Warneford-Thomson, Robert; Shah, Parisha P; Lundgren, Patrick; Lerner, Jonathan; Morgan, Jason; Davila, Antonio; Abella, Benjamin S; Zaret, Kenneth; Schug, Jonathan; Jain, Rajan; Thaiss, Christoph A; Bonasio, Roberto.
  • Warneford-Thomson R; Graduate Group in Biochemistry and Biophysics, University of Pennsylvania Perelman School of Medicine, Philadelphia, United States.
  • Shah PP; Epigenetics Institute, University of Pennsylvania Perelman School of Medicine, Philadelphia, United States.
  • Lundgren P; Department of Cell and Developmental Biology, University of Pennsylvania Perelman School of Medicine, Philadelphia, United States.
  • Lerner J; Epigenetics Institute, University of Pennsylvania Perelman School of Medicine, Philadelphia, United States.
  • Morgan J; Department of Cell and Developmental Biology, University of Pennsylvania Perelman School of Medicine, Philadelphia, United States.
  • Davila A; Department of Medicine, University of Pennsylvania Perelman School of Medicine, Philadelphia, United States.
  • Abella BS; Department of Microbiology, University of Pennsylvania Perelman School of Medicine, Philadelphia, United States.
  • Zaret K; Department of Cell and Developmental Biology, University of Pennsylvania Perelman School of Medicine, Philadelphia, United States.
  • Schug J; Department of Emergency Medicine and Penn Acute Research Collaboration, University of Pennsylvania Perelman School of Medicine, Philadelphia, United States.
  • Jain R; Department of Emergency Medicine and Penn Acute Research Collaboration, University of Pennsylvania Perelman School of Medicine, Philadelphia, United States.
  • Thaiss CA; University of Pennsylvania School of Nursing, Philadelphia, United States.
  • Bonasio R; Department of Emergency Medicine and Penn Acute Research Collaboration, University of Pennsylvania Perelman School of Medicine, Philadelphia, United States.
Elife ; 112022 05 09.
Article in English | MEDLINE | ID: covidwho-1835657
ABSTRACT
The COVID-19 pandemic has created an urgent need for rapid, effective, and low-cost SARS-CoV-2 diagnostic testing.
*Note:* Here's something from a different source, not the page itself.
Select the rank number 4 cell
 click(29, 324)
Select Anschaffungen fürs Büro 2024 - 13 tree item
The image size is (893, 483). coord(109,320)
Here, we describe COV-ID, an approach that combines RT-LAMP with deep sequencing to detect SARS-CoV-2 in unprocessed human saliva with a low limit of detection (5-10 virions). Based on a multi-dimensional barcoding strategy, COV-ID can be used to test thousands of samples overnight in a single sequencing run with limited labor and laboratory equipment. The sequencing-based readout allows COV-ID to detect multiple amplicons simultaneously, including key controls such as host transcripts and artificial spike-ins, as well as multiple pathogens. Here, we demonstrate this flexibility by simultaneous detection of 4 amplicons in contrived saliva samples SARS-CoV-2, influenza A, human STATHERIN, and an artificial SARS calibration standard. The approach was validated on clinical saliva samples, where it showed excellent agreement with RT-qPCR. COV-ID can also be performed directly on saliva absorbed on filter paper, simplifying collection logistics and sample handling.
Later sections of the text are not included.